第五話 剣神ボルパマルファシエラ
「あの、竜人さん?ボルパマルファシエラ様は女神様ですよ?」
「・・・えっ?」
エクリシオンの言葉に思わず俺はバッ!と、エクリシオンの方を向いた。
「・・・私はそんなに女っぽく無いのかい?」
シエラは蹲り、少しいじけ乍ら「の」の字を書いていた。最初に現れた時の大物感はどうしたよ。
「あー・・・済まなかった。悪い」
「・・・神に向かって流石に軽くないかい?まぁ、良いけれどさ」
いじけるのを止めたシエラは、「よいしょっと」と言いながら立ち上がった。
「それでね、君が悪魔を倒した時に、『剣鬼』ってユニークスキルと称号を手に入れてたよね?」
「まぁ、よく分かってないけど、持ってるよ」
俺が素直に頷くと、シエラはにっこりと微笑んで、俺に近付いてきた。
「実は、『剣鬼』のユニークスキルは、そのスキルを持つ者が更に腕を磨くと『剣聖』って言うユニークスキルに変化する特殊なスキルでね、そうなった時には、私が加護を与えるのさ」
「・・・それがどんな関係があるんだ?」
俺がシエラに尋ねると、「チッチッチッ」とシエラは指を振った。
「実は私達神族には気に入った転生者にささやかな援助を与える事が許可されてるんだよ」
「へぇ・・・」
俺が、「成る程」と他人事のように頷いていると、エクリシオンが口を挟んできた。
「何を他人事のようにしてるんですか?竜人さんも私や酒神ヨーム様の加護を受けてるじゃないですか」
「あれ?主神の加護は含まれないのか?」
俺が疑問を投げかけると、シエラとエクリシオンは声を揃えて、「ああ」と頷くと答えた。
「アルグス様の加護は転生者には全員与えられますよ」
「その代わり、加護の効果はランダムだけどね」
「つまり転生時のプレゼントって事か?」
「まぁ、そうなるね。主神様の加護を受けているのは大抵が転生者だよ」
シエラはコクリと頷いて、俺の例えを肯定した。成る程、主神の加護は転生者かどうかを見極める為の大体の目安にもなるのか。

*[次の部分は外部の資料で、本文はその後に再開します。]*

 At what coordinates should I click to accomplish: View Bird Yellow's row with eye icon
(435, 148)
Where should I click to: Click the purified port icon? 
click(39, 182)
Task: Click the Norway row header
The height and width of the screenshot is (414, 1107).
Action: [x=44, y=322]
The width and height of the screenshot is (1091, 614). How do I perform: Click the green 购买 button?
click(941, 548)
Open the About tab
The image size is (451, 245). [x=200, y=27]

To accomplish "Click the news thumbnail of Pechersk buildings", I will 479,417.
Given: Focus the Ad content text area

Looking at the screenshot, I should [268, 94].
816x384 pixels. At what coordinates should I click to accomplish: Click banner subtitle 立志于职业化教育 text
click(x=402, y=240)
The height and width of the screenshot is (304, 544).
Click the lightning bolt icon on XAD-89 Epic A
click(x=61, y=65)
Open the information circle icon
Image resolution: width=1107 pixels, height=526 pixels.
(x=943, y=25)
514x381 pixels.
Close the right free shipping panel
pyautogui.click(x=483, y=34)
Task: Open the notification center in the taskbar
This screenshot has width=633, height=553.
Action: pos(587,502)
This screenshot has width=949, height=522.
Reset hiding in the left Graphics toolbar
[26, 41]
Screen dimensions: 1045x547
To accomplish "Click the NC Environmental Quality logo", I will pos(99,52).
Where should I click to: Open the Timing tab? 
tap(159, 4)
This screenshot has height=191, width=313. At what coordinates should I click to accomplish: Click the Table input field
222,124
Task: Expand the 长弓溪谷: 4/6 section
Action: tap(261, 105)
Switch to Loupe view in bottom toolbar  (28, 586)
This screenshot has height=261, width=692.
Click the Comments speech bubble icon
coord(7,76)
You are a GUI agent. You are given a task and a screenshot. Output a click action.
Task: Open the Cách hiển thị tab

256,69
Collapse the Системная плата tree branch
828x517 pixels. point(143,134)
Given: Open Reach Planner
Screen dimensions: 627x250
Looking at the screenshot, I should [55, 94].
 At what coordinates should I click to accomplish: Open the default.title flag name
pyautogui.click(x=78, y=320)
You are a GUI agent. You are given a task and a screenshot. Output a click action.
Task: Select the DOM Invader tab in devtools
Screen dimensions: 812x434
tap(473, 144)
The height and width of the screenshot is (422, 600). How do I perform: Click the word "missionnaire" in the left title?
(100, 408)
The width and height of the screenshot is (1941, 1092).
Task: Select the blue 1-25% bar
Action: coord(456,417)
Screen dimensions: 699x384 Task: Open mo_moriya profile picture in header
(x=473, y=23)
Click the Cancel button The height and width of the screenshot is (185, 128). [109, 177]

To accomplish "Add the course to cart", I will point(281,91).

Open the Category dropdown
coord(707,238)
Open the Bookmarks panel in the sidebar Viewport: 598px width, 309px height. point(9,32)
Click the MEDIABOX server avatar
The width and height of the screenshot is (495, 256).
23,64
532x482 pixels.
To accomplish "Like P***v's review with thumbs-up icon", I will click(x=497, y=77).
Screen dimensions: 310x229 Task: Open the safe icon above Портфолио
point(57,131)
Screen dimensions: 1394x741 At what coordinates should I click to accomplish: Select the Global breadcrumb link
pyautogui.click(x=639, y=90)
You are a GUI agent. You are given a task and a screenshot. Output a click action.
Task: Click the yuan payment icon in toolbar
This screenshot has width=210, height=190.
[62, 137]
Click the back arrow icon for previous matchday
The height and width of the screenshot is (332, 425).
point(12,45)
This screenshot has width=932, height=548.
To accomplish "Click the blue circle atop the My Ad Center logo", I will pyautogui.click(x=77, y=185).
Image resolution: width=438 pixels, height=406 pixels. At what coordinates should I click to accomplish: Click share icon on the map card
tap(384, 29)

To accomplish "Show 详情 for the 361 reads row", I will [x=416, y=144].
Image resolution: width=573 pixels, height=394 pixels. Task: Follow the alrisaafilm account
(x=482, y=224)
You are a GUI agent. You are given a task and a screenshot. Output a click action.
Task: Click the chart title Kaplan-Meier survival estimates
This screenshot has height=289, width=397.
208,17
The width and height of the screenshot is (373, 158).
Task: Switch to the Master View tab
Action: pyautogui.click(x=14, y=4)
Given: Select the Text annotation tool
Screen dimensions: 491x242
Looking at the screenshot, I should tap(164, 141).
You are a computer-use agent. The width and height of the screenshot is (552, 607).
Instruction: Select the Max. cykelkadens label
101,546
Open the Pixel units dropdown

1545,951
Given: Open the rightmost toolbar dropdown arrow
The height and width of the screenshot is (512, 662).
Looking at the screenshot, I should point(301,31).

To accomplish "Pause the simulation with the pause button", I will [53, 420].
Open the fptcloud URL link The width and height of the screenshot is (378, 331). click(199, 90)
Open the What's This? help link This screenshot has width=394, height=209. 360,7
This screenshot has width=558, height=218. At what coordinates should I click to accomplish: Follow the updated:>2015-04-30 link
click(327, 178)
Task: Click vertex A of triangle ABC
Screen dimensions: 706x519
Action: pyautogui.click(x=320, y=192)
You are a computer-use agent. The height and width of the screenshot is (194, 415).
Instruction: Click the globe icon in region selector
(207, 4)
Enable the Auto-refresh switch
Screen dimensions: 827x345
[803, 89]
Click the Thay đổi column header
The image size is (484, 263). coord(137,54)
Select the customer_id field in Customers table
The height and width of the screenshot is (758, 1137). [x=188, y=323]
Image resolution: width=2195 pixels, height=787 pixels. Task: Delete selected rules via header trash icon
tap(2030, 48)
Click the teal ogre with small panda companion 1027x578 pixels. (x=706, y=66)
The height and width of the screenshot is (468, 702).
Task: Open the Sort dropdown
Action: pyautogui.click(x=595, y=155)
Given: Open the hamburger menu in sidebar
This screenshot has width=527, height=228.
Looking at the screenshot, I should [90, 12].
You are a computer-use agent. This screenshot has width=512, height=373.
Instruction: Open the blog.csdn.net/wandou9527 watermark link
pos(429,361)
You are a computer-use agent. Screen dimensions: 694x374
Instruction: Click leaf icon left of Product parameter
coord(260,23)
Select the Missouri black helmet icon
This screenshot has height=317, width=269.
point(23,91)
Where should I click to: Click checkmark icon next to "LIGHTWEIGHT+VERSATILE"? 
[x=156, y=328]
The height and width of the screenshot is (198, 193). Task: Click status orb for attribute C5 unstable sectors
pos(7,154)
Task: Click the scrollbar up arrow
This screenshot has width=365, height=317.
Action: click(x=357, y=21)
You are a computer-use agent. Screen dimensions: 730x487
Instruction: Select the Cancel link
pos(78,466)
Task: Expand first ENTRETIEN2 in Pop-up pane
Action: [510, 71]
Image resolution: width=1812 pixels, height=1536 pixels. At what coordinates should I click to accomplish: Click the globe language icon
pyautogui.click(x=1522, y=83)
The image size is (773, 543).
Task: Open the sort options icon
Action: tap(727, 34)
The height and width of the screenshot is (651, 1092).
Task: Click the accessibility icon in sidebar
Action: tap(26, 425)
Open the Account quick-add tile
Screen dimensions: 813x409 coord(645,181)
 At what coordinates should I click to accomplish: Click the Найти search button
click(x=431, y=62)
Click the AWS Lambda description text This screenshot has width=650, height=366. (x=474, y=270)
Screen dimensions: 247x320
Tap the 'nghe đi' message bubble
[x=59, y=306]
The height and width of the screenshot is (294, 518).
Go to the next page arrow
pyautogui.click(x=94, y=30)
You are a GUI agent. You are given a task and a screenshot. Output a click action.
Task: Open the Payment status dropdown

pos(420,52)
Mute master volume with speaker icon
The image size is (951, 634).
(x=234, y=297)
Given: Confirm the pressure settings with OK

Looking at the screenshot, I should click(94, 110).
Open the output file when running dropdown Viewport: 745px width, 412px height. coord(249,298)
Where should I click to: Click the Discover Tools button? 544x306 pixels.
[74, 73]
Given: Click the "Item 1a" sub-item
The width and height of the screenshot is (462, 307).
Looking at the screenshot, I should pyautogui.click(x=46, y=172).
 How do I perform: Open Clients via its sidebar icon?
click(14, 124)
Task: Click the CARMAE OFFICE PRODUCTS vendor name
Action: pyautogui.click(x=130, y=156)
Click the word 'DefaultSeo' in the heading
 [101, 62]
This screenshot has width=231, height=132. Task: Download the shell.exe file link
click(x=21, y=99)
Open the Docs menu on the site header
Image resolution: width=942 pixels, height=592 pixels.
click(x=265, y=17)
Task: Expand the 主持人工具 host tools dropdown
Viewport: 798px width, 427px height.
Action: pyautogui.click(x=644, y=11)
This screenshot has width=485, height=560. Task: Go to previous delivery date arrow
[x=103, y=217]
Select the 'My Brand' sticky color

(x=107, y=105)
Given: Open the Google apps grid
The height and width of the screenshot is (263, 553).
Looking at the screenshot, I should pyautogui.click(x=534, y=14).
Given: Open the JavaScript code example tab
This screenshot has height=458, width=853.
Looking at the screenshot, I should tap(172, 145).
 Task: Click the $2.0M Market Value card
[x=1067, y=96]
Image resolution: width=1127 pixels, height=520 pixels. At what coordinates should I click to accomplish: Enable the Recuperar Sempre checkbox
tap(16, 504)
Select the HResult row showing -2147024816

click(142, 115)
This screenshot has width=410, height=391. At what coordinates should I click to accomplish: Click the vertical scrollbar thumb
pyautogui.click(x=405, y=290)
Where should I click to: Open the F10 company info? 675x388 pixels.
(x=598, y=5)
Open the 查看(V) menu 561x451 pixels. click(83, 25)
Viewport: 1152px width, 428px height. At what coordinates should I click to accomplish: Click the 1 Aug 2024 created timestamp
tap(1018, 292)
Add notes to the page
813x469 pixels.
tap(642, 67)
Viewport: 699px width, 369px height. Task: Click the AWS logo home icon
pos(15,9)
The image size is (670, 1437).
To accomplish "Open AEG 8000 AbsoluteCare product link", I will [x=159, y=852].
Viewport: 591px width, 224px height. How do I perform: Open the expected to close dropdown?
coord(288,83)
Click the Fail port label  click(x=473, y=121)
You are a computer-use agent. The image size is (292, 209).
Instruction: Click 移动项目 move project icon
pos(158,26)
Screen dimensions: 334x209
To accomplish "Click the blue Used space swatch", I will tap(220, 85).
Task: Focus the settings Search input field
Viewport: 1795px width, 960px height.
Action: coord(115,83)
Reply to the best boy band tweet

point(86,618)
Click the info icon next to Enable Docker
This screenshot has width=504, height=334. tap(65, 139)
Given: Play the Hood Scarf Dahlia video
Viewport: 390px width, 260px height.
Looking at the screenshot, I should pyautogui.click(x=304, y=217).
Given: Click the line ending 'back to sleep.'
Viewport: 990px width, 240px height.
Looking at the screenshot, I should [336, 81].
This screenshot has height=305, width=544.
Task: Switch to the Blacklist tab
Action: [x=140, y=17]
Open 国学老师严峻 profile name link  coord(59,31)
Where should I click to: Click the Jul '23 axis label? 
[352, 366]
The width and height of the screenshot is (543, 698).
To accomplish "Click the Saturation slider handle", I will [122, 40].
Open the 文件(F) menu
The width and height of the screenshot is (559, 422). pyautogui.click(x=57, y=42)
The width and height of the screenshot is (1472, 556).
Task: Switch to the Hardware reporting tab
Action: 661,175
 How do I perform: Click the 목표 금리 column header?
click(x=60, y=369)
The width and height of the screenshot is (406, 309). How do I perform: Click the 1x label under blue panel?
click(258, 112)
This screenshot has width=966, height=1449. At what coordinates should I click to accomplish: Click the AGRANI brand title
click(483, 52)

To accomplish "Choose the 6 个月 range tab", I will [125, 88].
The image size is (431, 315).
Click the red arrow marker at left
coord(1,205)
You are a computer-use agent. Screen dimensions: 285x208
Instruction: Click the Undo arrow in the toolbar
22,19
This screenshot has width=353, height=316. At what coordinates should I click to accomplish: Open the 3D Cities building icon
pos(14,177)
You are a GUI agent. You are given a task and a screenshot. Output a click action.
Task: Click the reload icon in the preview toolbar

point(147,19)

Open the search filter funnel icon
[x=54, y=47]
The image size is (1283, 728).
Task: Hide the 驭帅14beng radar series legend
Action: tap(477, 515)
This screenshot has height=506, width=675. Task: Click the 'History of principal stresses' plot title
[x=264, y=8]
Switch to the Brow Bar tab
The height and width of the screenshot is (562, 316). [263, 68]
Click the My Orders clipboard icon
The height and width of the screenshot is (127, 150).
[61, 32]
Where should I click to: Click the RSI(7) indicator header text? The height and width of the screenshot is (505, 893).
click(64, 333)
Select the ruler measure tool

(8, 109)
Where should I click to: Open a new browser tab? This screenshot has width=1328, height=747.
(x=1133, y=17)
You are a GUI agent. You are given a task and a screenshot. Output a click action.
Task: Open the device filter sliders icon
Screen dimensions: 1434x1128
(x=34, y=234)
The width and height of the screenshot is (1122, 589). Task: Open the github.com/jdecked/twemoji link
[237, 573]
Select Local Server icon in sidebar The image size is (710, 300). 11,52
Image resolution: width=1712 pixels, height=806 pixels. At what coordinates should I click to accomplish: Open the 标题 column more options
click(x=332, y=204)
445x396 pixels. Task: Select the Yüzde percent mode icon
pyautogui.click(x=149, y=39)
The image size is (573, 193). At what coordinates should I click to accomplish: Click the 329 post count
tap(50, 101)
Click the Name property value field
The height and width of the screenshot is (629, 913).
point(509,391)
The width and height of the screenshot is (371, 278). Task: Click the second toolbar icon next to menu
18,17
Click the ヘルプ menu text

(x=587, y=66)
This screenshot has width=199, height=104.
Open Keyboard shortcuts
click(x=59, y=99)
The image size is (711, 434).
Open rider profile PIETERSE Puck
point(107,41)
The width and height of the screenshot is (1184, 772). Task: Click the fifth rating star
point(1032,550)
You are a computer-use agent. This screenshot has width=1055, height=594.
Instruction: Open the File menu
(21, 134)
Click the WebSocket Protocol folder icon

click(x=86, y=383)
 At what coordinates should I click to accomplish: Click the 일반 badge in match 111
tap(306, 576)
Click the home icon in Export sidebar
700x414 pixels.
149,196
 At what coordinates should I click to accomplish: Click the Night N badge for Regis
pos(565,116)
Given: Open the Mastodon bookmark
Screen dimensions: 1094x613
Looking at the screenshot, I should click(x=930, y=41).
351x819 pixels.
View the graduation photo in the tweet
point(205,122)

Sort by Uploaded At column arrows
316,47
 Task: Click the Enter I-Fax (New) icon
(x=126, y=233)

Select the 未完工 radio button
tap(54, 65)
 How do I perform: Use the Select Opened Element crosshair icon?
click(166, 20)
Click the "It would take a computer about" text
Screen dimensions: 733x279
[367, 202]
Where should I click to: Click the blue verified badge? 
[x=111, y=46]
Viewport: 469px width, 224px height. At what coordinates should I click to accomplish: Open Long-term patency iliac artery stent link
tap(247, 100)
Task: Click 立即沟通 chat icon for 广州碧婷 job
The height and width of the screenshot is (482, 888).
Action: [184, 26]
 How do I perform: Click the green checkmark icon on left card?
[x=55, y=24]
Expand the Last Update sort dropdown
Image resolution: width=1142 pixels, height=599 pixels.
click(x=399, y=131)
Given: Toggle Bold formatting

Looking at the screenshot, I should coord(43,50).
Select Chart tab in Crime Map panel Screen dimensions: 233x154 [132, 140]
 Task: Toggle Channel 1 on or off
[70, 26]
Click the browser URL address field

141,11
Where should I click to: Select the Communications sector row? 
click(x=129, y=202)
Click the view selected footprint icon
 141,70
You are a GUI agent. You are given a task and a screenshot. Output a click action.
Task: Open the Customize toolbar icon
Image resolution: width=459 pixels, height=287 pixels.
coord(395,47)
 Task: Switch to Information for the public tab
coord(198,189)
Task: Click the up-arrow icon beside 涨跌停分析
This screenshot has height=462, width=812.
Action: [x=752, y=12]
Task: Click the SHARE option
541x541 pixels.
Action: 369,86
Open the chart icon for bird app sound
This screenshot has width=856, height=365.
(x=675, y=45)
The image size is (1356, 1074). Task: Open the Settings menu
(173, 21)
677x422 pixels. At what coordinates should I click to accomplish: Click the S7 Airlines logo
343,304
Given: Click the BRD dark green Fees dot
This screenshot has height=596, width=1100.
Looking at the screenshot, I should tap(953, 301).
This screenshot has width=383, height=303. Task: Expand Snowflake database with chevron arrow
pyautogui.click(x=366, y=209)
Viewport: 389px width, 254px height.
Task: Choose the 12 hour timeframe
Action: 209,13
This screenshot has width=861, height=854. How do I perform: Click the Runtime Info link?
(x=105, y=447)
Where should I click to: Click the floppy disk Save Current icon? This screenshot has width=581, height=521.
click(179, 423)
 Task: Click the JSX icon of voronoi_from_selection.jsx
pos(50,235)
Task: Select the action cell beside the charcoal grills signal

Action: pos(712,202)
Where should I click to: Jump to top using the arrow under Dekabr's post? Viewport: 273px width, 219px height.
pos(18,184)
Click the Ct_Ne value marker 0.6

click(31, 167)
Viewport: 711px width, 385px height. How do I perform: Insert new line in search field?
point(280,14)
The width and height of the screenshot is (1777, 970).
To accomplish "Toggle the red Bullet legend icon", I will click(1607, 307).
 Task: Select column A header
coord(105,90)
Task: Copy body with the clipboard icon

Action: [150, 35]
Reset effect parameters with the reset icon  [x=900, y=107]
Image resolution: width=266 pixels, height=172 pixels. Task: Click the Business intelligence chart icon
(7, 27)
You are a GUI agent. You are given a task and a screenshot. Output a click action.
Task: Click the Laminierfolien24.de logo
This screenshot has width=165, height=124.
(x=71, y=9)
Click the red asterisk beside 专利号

「因みにヨーム様は竜人さんのお父君の呑みっぷりが気に入ってて、その息子の竜人さんが転生するって聞いて、加護を与える事にしたらしいですよ」
エクリシオンの言葉を聞いて俺はなんとも言えない気持ちと表情になった。
(親父のお陰で加護を貰えるとか少し微妙だな。まぁ、ありがたいけどなぁ・・・)
「あ、私は竜人さんがとても良い人だと思ったので渡しましたよ!」
「そ、そうか。ありがとう」
勢いよく言ってきたエクリシオンに気圧されながら俺が感謝を伝えると、嬉しそうに笑った。そう、まるで褒められて喜ぶ犬みたいに。それで良いのか上級天使!
「とまぁ、こんな感じで結構好き勝手に神族は加護を与えたり、与えた加護を回収したりしてるんだよ」
「・・・この話の流れからすると、シエラからも加護を貰えると期待しちゃうけど良いのか?」
「そのつもりだから期待して良いとも」
俺の言葉ににこりと微笑んだシエラが俺の額に指を当てた。そして、シエラの指が光ったかと思うと、俺の体に何やら力が漲ってきた。